L'employeur doit mettre à disposition de ses salariés des locaux entretenus : ils doivent être tenus dans un état constant de propreté. Les locaux doivent bénéficier des conditions optimales d'éclairages naturels, de ventilation, de température et de bonnes conditions de sécurité (évacuations, désenfumage).

L'intensité des bruits doit faire l'objet d'une surveillance renforcée de la part de l'employeur. En outre, des sièges doivent être mis à la disposition des salariés. L'employeur doit interdire de fumer dans l'ensemble des locaux, y compris dans les bureaux individuels. Toutefois, il peut aménager un local fumeur répondant à des normes techniques très strictes. Enfin, l'ensemble des locaux doit être accessible aux travailleurs handicapés.

Bon à savoir

Locaux en sous-sol

Seuls les locaux dont la nature technique des activités le justifie peuvent être situés à plus de six mètres en dessous du niveau moyen des seuils d'évacuation. Cependant, une implantation des locaux à plus de six mètres est possible à condition qu'ils ne comportent pas de poste de travail permanent.

Attention

Accessibilité des lieux de travail aux travailleurs handicapés

Les lieux de travail y compris les locaux annexes, aménagés dans un bâtiment neuf ou dans la partie neuve d'un bâtiment existant sont accessibles aux personnes handicapées, quel que soit leur type de handicap. Pour être considérés comme étant accessibles, ces lieux doivent permettre aux personnes handicapées d'y accéder, de circuler, de les évacuer, de se repérer, de communiquer avec une très grande autonomie.

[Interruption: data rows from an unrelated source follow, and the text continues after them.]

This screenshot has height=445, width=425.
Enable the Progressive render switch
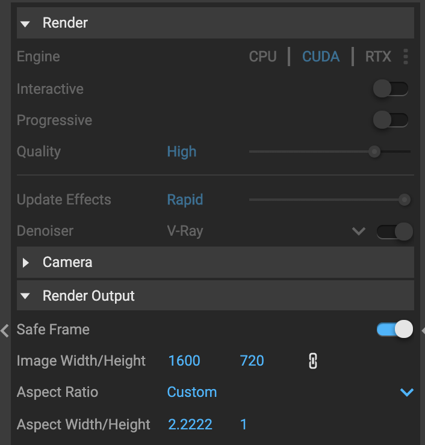click(391, 120)
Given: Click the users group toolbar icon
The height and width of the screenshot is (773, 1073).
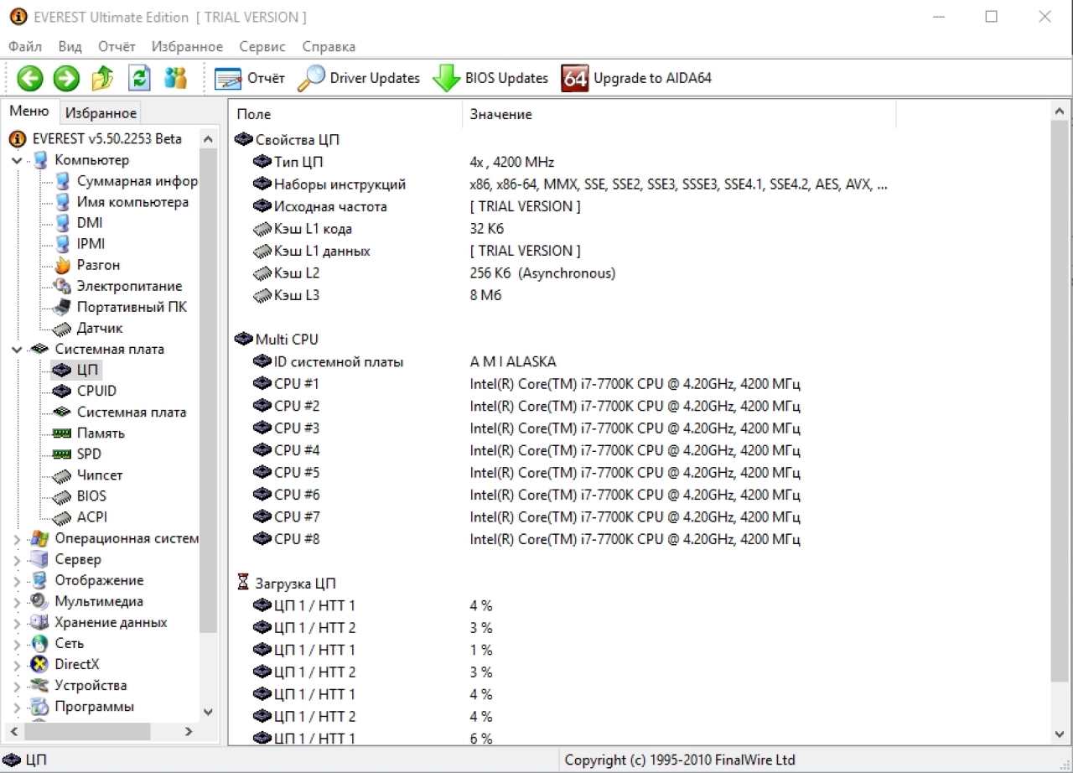Looking at the screenshot, I should tap(175, 78).
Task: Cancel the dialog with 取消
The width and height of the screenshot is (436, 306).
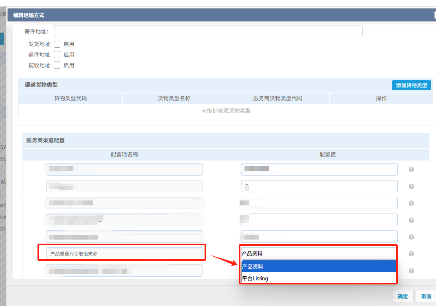Action: pyautogui.click(x=426, y=296)
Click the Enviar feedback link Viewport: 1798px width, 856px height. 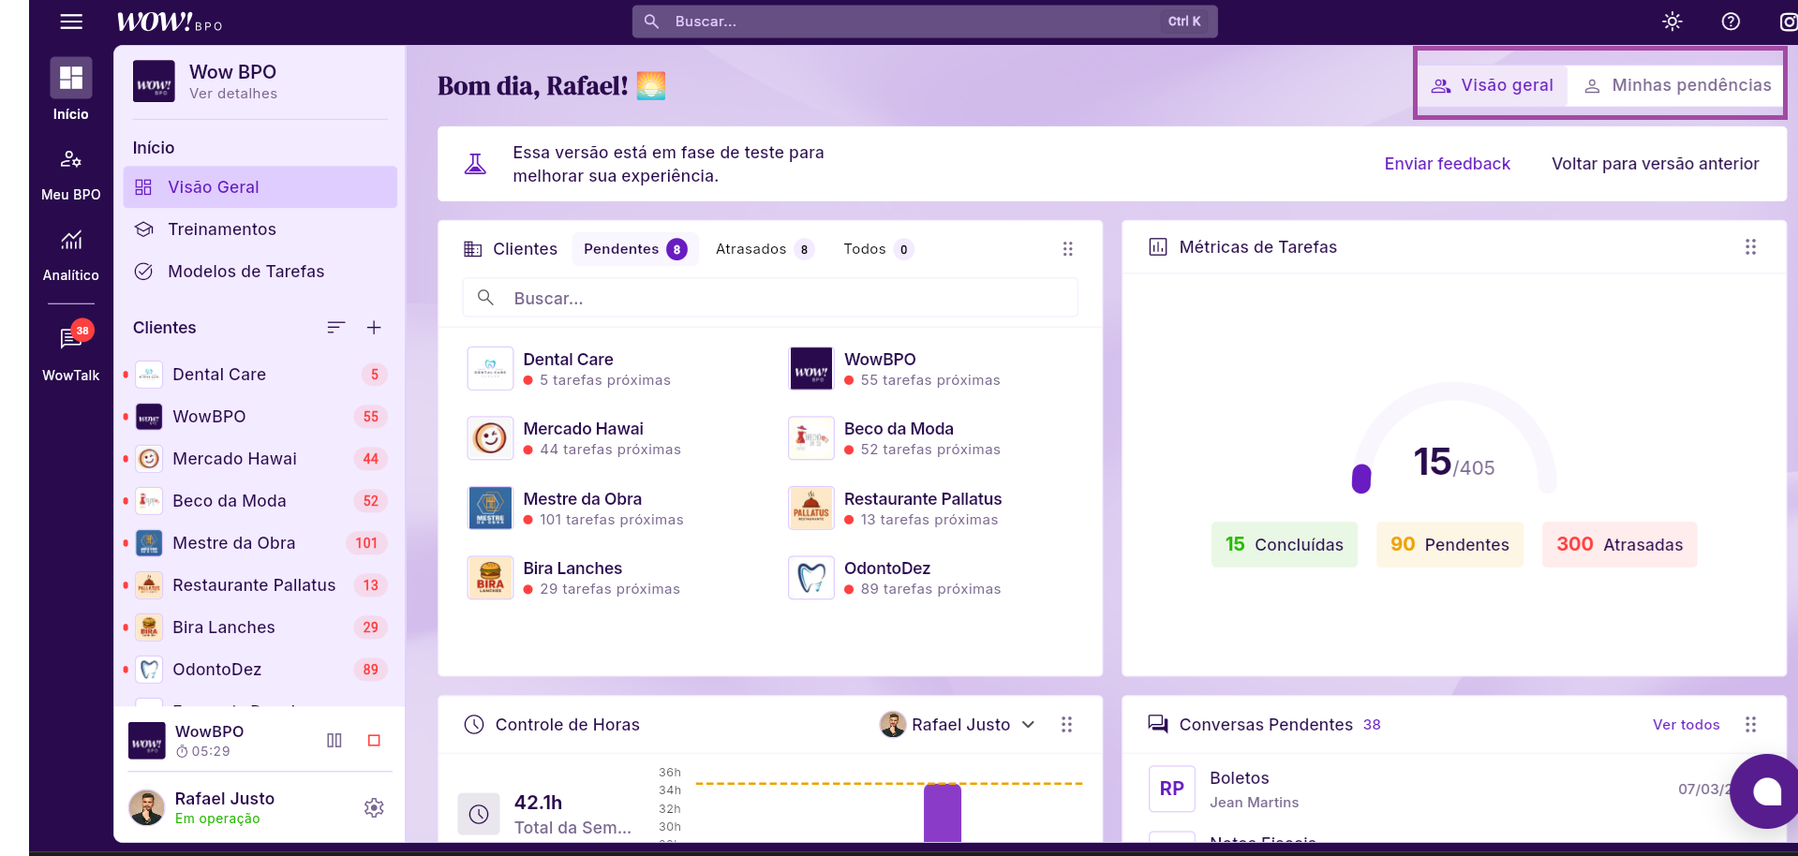pyautogui.click(x=1447, y=164)
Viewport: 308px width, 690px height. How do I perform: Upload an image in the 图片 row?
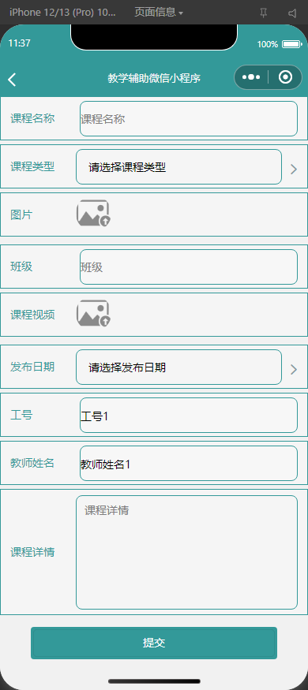point(93,214)
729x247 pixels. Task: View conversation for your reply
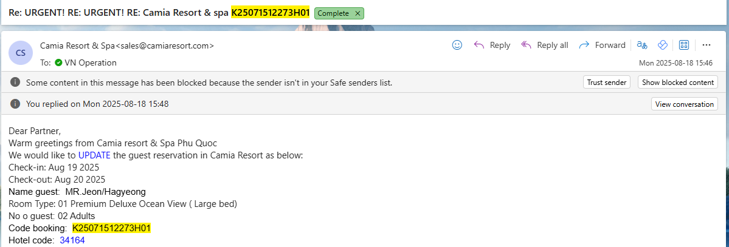(x=684, y=104)
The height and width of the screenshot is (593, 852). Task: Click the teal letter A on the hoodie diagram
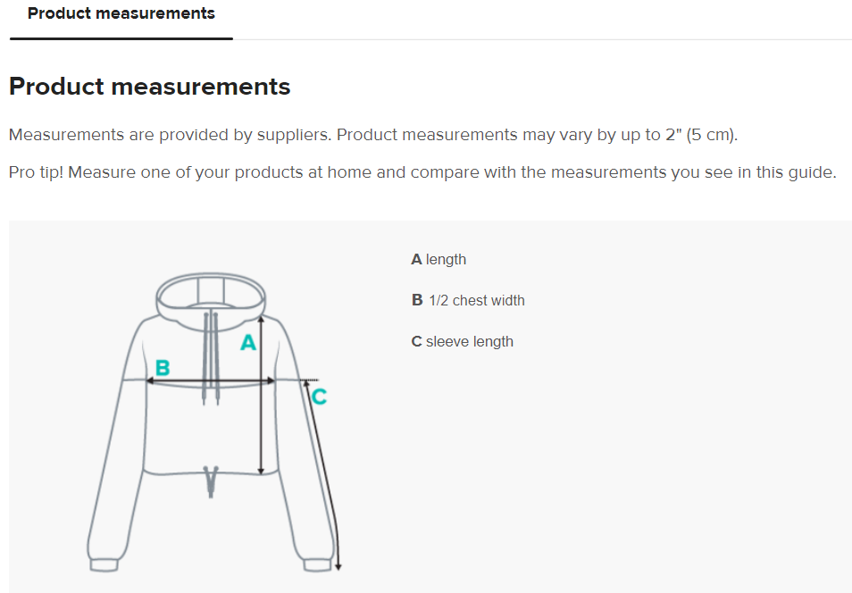pos(249,342)
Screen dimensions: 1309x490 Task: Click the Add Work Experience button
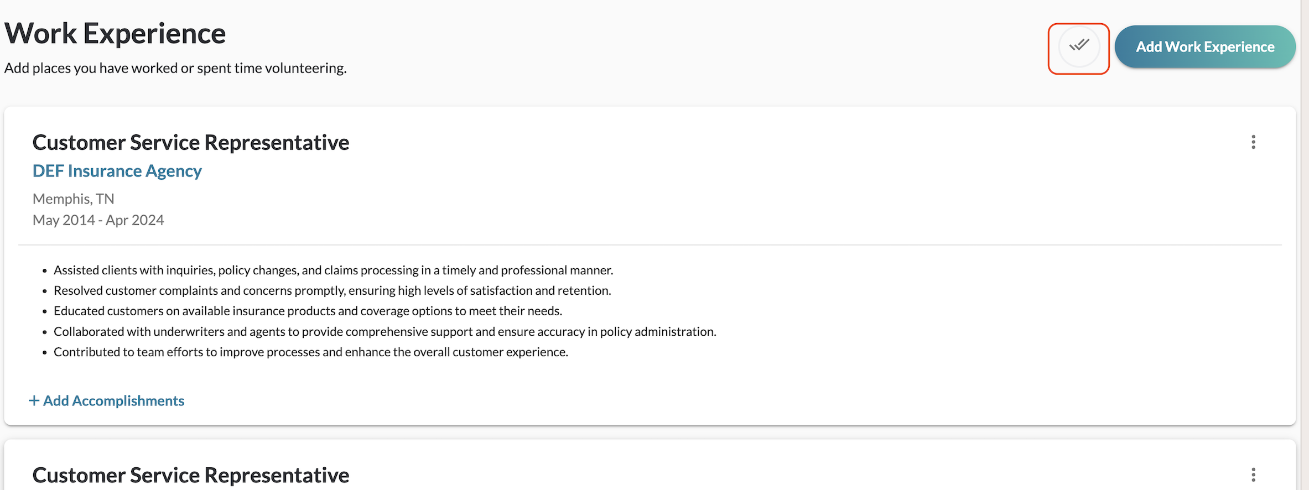tap(1204, 47)
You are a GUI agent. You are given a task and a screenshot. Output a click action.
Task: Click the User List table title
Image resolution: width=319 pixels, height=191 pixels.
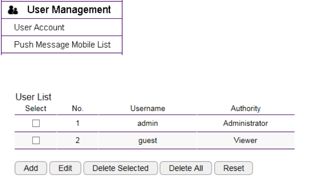pyautogui.click(x=33, y=97)
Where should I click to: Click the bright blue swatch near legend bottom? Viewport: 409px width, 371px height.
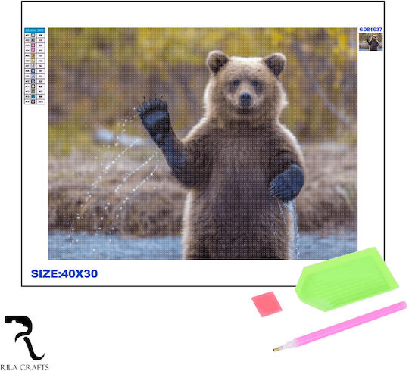coord(33,96)
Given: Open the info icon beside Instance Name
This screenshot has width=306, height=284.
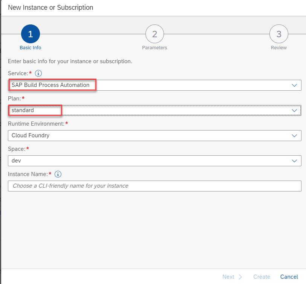Looking at the screenshot, I should coord(58,174).
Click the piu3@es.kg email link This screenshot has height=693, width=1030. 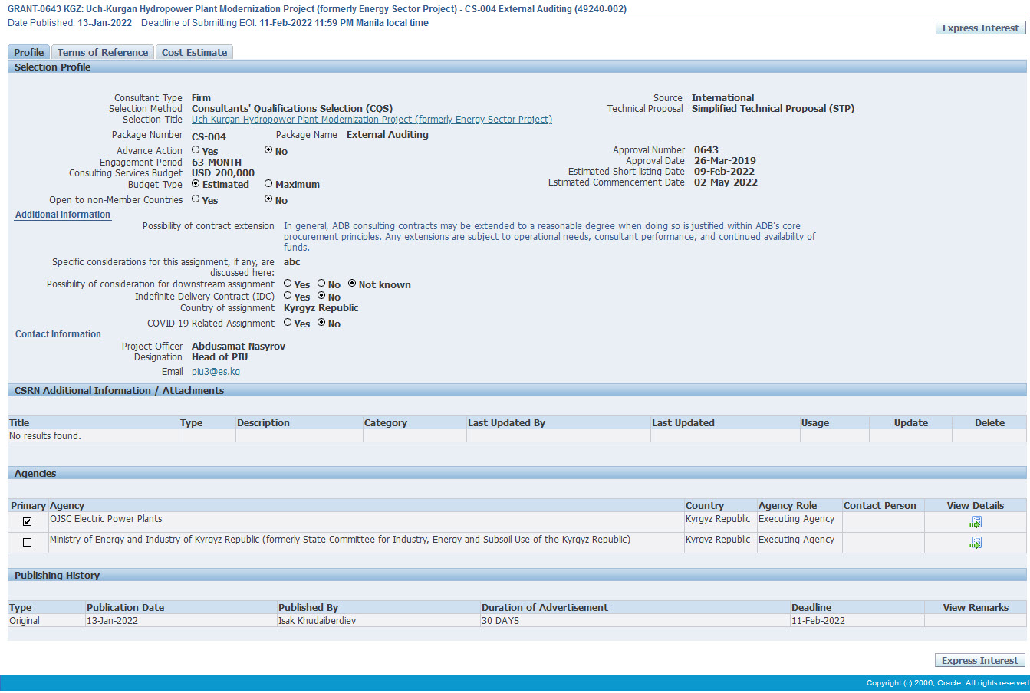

De plus, un ou des systèmes d'alarme adaptés aux handicaps des salariés doit compléter le système d'alarme sonore en cas d'incendie existant afin de permettre à ces salariés handicapés d'être alertés.

Les installations sanitaires

Au sein de chaque structure, l'employeur doit mettre à la disposition des travailleurs les moyens d'assurer leur propreté individuelle, notamment des vestiaires, des lavabos, des cabinets d'aisance et, le cas échéant, des douches.

Les repas et boissons au sein de l'association

Il est interdit de laisser les travailleurs prendre leur repas dans les locaux affectés au travail. L'employeur doit mettre à la disposition des travailleurs de l'eau potable et fraîche. Cependant, l'employeur peut prévoir un local dédié à la prise des repas dans l'entreprise, si l'activité de ces locaux ne comporte pas l'emploi ou le stockage de substances ou de mélanges dangereux.
(décret n°2016-1331 du 6 octobre 2016, JO du 8)

En ce qui concerne les boissons alcoolisées, l'employeur doit prendre toutes mesures pour limiter ou interdire leur consommation sur le lieu de travail.
Décr. n° 2014-754 du 1er juill. 2014, JO du 3

Pour plus d'informations

Prévenir les risques

Lieux de travail

Les dimensions des locaux doivent permettre aux travailleurs de réaliser leur tâche sans encourir de risque pour leur santé, leur sécurité et leur bien-être. De plus, les installations électriques doivent être conformes à la réglementation. Par exemple, un bureau de deux mètres carrés dans lequel les installations électriques comportent des fils dénudés n'est pas aux normes.

Équipements et vêtements de travail

L'utilisation et la maintenance des équipements de travail doivent permettre de préserver la sécurité et la santé des travailleurs. Par exemple les escaliers, les échafaudages et les passerelles doivent être équipés de garde-corps rigides. En raison de l'insalubrité ou du caractère salissant des travaux, l'employeur doit fournir aux salariés concernés des vêtements de travail appropriés.

Lutte contre l'incendie

La structure doit être équipée de dégagements (couloirs, portes, escaliers, rampes, etc.) dont la répartition permet une évacuation rapide de tous les occupants dans des conditions de sécurité maximale. Il ne doit pas y avoir d'encombrement dans les dégagements faisant obstacle à la circulation des personnes.